Task description — Copy the data that follows, exactly and completely.

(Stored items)
=== Section Start ===

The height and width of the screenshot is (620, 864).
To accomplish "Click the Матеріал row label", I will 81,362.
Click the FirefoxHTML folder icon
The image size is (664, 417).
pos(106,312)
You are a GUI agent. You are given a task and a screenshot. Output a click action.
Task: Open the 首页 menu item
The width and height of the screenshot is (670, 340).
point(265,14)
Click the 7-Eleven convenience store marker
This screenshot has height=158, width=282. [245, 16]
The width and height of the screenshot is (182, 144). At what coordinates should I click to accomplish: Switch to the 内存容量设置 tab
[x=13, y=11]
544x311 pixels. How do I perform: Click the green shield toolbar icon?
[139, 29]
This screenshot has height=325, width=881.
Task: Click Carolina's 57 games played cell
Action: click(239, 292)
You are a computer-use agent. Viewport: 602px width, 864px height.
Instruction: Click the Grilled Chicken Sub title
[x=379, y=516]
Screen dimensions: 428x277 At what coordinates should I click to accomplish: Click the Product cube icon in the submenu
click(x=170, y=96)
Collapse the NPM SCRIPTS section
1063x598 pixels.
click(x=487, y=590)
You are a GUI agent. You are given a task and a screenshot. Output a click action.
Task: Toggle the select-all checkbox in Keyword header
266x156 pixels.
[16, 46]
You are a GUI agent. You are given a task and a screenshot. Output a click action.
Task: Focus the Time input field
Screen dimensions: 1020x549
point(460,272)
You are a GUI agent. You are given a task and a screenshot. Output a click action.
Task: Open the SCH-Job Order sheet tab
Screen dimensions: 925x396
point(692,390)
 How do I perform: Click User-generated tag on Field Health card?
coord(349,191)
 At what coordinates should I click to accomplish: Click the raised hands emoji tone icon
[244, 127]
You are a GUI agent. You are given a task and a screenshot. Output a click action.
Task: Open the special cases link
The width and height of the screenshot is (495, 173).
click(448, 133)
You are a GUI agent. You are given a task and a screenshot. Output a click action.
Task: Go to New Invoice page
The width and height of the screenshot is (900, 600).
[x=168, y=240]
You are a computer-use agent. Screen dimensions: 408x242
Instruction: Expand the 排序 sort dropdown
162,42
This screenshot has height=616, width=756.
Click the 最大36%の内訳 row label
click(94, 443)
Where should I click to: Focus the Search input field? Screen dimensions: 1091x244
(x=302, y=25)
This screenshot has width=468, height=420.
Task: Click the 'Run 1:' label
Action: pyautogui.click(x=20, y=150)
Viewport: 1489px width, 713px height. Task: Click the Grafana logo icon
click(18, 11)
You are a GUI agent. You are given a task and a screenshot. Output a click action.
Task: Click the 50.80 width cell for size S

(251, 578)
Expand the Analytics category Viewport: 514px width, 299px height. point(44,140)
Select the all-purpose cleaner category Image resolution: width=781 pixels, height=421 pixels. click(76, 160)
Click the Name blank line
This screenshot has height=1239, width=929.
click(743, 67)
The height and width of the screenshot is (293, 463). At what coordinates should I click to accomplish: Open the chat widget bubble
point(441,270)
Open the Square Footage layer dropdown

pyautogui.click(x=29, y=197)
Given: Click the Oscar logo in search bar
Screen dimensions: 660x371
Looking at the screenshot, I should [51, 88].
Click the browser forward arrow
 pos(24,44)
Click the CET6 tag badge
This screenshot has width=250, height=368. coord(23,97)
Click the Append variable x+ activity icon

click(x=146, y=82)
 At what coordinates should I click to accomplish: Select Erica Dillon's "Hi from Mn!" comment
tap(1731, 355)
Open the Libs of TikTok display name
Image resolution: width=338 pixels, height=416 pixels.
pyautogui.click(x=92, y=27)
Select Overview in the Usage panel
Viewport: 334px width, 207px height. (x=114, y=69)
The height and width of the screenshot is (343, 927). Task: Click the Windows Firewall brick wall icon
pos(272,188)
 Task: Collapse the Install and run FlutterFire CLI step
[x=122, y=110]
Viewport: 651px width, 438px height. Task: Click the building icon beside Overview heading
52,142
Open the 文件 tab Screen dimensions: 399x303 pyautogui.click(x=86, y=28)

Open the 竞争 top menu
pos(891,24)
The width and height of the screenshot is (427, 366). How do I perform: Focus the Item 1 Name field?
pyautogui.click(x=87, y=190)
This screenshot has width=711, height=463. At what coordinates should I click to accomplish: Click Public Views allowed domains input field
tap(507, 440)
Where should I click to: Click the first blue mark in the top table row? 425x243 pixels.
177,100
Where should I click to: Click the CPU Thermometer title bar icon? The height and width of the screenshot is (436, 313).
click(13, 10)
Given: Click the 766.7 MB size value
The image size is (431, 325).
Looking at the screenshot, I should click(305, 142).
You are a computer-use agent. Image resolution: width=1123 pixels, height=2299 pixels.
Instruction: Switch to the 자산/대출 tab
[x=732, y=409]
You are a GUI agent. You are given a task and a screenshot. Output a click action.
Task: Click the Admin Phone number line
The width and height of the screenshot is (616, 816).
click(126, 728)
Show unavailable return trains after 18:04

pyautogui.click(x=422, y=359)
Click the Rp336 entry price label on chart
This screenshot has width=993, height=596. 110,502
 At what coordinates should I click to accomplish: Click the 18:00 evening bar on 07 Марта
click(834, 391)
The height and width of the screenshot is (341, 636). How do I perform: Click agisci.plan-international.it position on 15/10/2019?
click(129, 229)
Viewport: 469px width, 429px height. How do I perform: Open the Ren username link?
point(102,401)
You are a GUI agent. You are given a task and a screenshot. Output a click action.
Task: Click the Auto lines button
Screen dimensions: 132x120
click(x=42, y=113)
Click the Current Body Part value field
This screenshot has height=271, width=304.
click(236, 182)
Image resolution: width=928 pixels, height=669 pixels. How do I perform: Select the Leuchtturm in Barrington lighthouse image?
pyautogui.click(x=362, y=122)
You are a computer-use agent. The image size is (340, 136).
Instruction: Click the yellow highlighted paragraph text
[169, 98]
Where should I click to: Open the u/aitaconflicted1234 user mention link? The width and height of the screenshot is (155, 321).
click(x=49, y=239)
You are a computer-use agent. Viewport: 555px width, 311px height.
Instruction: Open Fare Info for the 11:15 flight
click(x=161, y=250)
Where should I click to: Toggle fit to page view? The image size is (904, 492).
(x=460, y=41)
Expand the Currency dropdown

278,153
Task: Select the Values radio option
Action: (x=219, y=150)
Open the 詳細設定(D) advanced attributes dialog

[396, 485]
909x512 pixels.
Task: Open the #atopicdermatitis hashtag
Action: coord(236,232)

=== Section End ===

Expected output —
The height and width of the screenshot is (620, 864).
To accomplish "Click the Матеріал row label", I will 81,362.
Click the FirefoxHTML folder icon
The image size is (664, 417).
pos(106,312)
You are a GUI agent. You are given a task and a screenshot. Output a click action.
Task: Open the 首页 menu item
The width and height of the screenshot is (670, 340).
point(265,14)
Click the 7-Eleven convenience store marker
This screenshot has height=158, width=282. [245, 16]
The width and height of the screenshot is (182, 144). At what coordinates should I click to accomplish: Switch to the 内存容量设置 tab
[x=13, y=11]
544x311 pixels. How do I perform: Click the green shield toolbar icon?
[139, 29]
This screenshot has height=325, width=881.
Task: Click Carolina's 57 games played cell
Action: click(239, 292)
You are a computer-use agent. Viewport: 602px width, 864px height.
Instruction: Click the Grilled Chicken Sub title
[x=379, y=516]
Screen dimensions: 428x277 At what coordinates should I click to accomplish: Click the Product cube icon in the submenu
click(x=170, y=96)
Collapse the NPM SCRIPTS section
1063x598 pixels.
click(x=487, y=590)
You are a GUI agent. You are given a task and a screenshot. Output a click action.
Task: Toggle the select-all checkbox in Keyword header
266x156 pixels.
[16, 46]
You are a GUI agent. You are given a task and a screenshot. Output a click action.
Task: Focus the Time input field
Screen dimensions: 1020x549
point(460,272)
You are a GUI agent. You are given a task and a screenshot. Output a click action.
Task: Open the SCH-Job Order sheet tab
Screen dimensions: 925x396
point(692,390)
 How do I perform: Click User-generated tag on Field Health card?
coord(349,191)
 At what coordinates should I click to accomplish: Click the raised hands emoji tone icon
[244, 127]
You are a GUI agent. You are given a task and a screenshot. Output a click action.
Task: Open the special cases link
The width and height of the screenshot is (495, 173).
click(448, 133)
You are a GUI agent. You are given a task and a screenshot. Output a click action.
Task: Go to New Invoice page
The width and height of the screenshot is (900, 600).
[x=168, y=240]
You are a computer-use agent. Screen dimensions: 408x242
Instruction: Expand the 排序 sort dropdown
162,42
This screenshot has height=616, width=756.
Click the 最大36%の内訳 row label
click(94, 443)
Where should I click to: Focus the Search input field? Screen dimensions: 1091x244
(x=302, y=25)
This screenshot has width=468, height=420.
Task: Click the 'Run 1:' label
Action: pyautogui.click(x=20, y=150)
Viewport: 1489px width, 713px height. Task: Click the Grafana logo icon
click(18, 11)
You are a GUI agent. You are given a task and a screenshot. Output a click action.
Task: Click the 50.80 width cell for size S

(251, 578)
Expand the Analytics category Viewport: 514px width, 299px height. point(44,140)
Select the all-purpose cleaner category Image resolution: width=781 pixels, height=421 pixels. click(76, 160)
Click the Name blank line
This screenshot has height=1239, width=929.
click(743, 67)
The height and width of the screenshot is (293, 463). At what coordinates should I click to accomplish: Open the chat widget bubble
point(441,270)
Open the Square Footage layer dropdown

pyautogui.click(x=29, y=197)
Given: Click the Oscar logo in search bar
Screen dimensions: 660x371
Looking at the screenshot, I should [51, 88].
Click the browser forward arrow
 pos(24,44)
Click the CET6 tag badge
This screenshot has width=250, height=368. coord(23,97)
Click the Append variable x+ activity icon

click(x=146, y=82)
 At what coordinates should I click to accomplish: Select Erica Dillon's "Hi from Mn!" comment
tap(1731, 355)
Open the Libs of TikTok display name
Image resolution: width=338 pixels, height=416 pixels.
pyautogui.click(x=92, y=27)
Select Overview in the Usage panel
Viewport: 334px width, 207px height. (x=114, y=69)
The height and width of the screenshot is (343, 927). Task: Click the Windows Firewall brick wall icon
pos(272,188)
 Task: Collapse the Install and run FlutterFire CLI step
[x=122, y=110]
Viewport: 651px width, 438px height. Task: Click the building icon beside Overview heading
52,142
Open the 文件 tab Screen dimensions: 399x303 pyautogui.click(x=86, y=28)

Open the 竞争 top menu
pos(891,24)
The width and height of the screenshot is (427, 366). How do I perform: Focus the Item 1 Name field?
pyautogui.click(x=87, y=190)
This screenshot has width=711, height=463. At what coordinates should I click to accomplish: Click Public Views allowed domains input field
tap(507, 440)
Where should I click to: Click the first blue mark in the top table row? 425x243 pixels.
177,100
Where should I click to: Click the CPU Thermometer title bar icon? The height and width of the screenshot is (436, 313).
click(13, 10)
Given: Click the 766.7 MB size value
The image size is (431, 325).
Looking at the screenshot, I should click(305, 142).
You are a computer-use agent. Image resolution: width=1123 pixels, height=2299 pixels.
Instruction: Switch to the 자산/대출 tab
[x=732, y=409]
You are a GUI agent. You are given a task and a screenshot. Output a click action.
Task: Click the Admin Phone number line
The width and height of the screenshot is (616, 816).
click(126, 728)
Show unavailable return trains after 18:04

pyautogui.click(x=422, y=359)
Click the Rp336 entry price label on chart
This screenshot has width=993, height=596. 110,502
 At what coordinates should I click to accomplish: Click the 18:00 evening bar on 07 Марта
click(834, 391)
The height and width of the screenshot is (341, 636). How do I perform: Click agisci.plan-international.it position on 15/10/2019?
click(129, 229)
Viewport: 469px width, 429px height. How do I perform: Open the Ren username link?
point(102,401)
You are a GUI agent. You are given a task and a screenshot. Output a click action.
Task: Click the Auto lines button
Screen dimensions: 132x120
click(x=42, y=113)
Click the Current Body Part value field
This screenshot has height=271, width=304.
click(236, 182)
Image resolution: width=928 pixels, height=669 pixels. How do I perform: Select the Leuchtturm in Barrington lighthouse image?
pyautogui.click(x=362, y=122)
You are a computer-use agent. The image size is (340, 136).
Instruction: Click the yellow highlighted paragraph text
[169, 98]
Where should I click to: Open the u/aitaconflicted1234 user mention link? The width and height of the screenshot is (155, 321).
click(x=49, y=239)
You are a computer-use agent. Viewport: 555px width, 311px height.
Instruction: Open Fare Info for the 11:15 flight
click(x=161, y=250)
Where should I click to: Toggle fit to page view? The image size is (904, 492).
(x=460, y=41)
Expand the Currency dropdown

278,153
Task: Select the Values radio option
Action: (x=219, y=150)
Open the 詳細設定(D) advanced attributes dialog

[396, 485]
909x512 pixels.
Task: Open the #atopicdermatitis hashtag
Action: coord(236,232)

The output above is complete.